I’ve been thinking of the sentence [the title] all day, ever since I saw it on the shelf at a Chapters store last night.
It’s one of these meandering musing-type memoirs, and leafing through the book, it seemed interesting.
But the title really arrests me, I guess.
Think about it.
So much of what motivates us in our life is a result of our awareness of the brevity of this time we are given… this thing we call “our life©”.
So many things would not even exist if we could be assured, beyond any doubt, that we would never die. Religion, for instance.
There would be no such thing as religion, were it not for our inability to accept an end to our life. We invent an explanation. These explanations become religions.
Think of how different our approach to life would be if we entertained the concept that this [our present existence] was just one shot at it, and we would have others, afterward. And I don’t mean as another being [a la reincarnation], I mean another life to live, while retaining our unique individuality and identity. In other words, with full knowledge and memory of our past lives.

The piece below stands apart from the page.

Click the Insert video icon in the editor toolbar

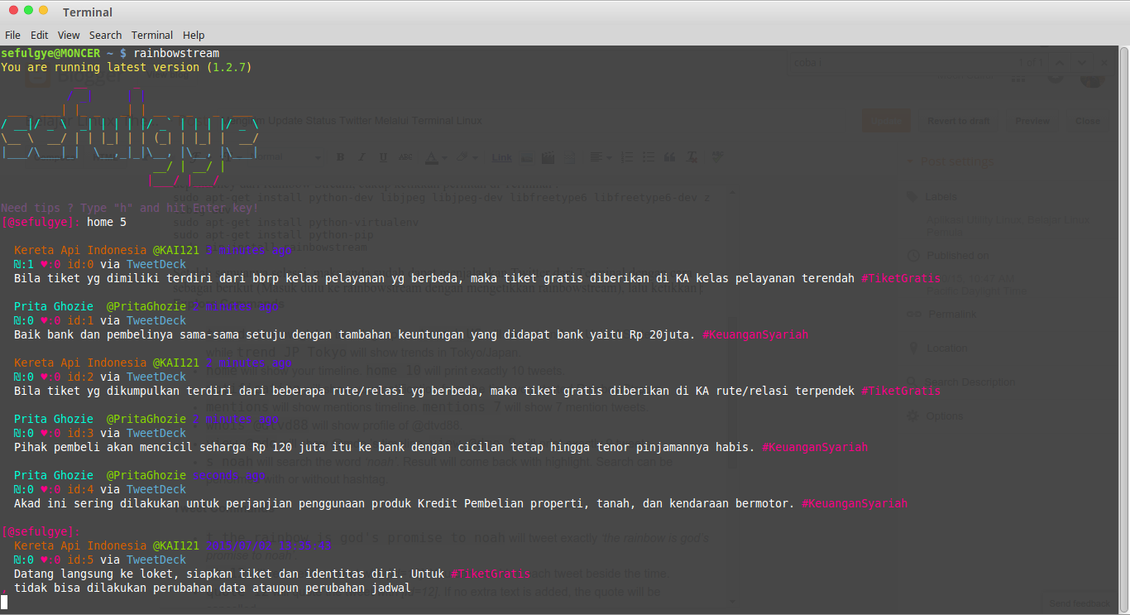click(x=546, y=156)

But we know it is not this way.
There is no such thing. We’ve got one go at it, and this is it. If you are reading this, it’s because you are living your one shot at it [life] and I am living mine.
It’s not only the Shields book title. I am thinking these thoughts tonight while sitting here in this Starbucks getting way high on caffeine because I just finished reading an excellent novel by Canadian author David Bergen. It’s a book that really makes you think about… “life”.
← The Time In Between.
I won’t go into a long delineation of the novel, but suffice it to say that it is structured in two parts. The first half of the novel focuses on Charles Boatman, a Vietnam veteran coming to terms with the loss of his wife, the reincorporating of his children into his life, and most importantly, the psychological war-wounds he’s carried for decades. He returns to Vietnam in a quest for personal forgiveness and healing.
The second part of the novel focuses on his daughter Ada and son Jon, who come to Vietnam in search of their father. They are worried because Charles has not been heard from in a while. For Ada, the journey is especially cathartic. What she learns about her father’s depth of despair causes her to re-evaluate her own life, and in a moment of clarity, she tells her brother, “I believe we are most alive when we are being thought about by others who love us.”
I loved this book, even though it was a very sobering read, and consistently built around moments describing profound measures of loneliness, displacement, and disconnectedness.
And speaking of book titles, what does this one mean?
The Time In Between.
What is the time in between?
Ada concludes, “..life had been real once, and it would be real again. This in between time, the voyage out and back, all of that was a dream.”
I love the way that is put, because it is very poetic.
But it’s also very wrong, and I think that the author David Bergen knows this.
Life is always real.
Any voyage along the way is just as real, unless you’ve somehow figured out a way to travel while sleeping.
And by the way -- if you have -- you should start a religion!